Do not forget to watch the tide, as it is a long way home if the tide falls stopping you from travelling back past the tavern. It can be a lot longer if you do not get out of the little creeks and become stuck as they go dry at the bottom of the tide. One visitor had this experience and I will endeavour to find out more for the next edition.

Winds have continued to blow so be patient and only head out the front on the good days. Spanish mackerel have been around in good numbers and people have been coming home with bag limits which is very rare for up here. If the water temperature does not get too hot we should still have them to catch in September.

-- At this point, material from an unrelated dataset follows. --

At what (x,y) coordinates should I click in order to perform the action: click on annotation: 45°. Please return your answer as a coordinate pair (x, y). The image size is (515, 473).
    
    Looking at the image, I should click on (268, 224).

Look for them out the north-western side of the sand island and the friendly way is to anchor up and set up a berley trail. Another option is to travel out further looking for birds feeding and troll lures near them. Please watch the wind and head back if it starts to blow.

Mud crabs should be moving as the water warms, so bring some pots and you should get a feed. Spread them out a fair way to give yourself the best chance and the mouths of gutters and creeks are a good place to start.

Barramundi have been hard to catch all year due to us not having a wet season so you will have to work to catch them. Our local barramundi guide Gavin ‘Groover’ New has caught 30 over the magic metre for his clients so they are around if you put in some work.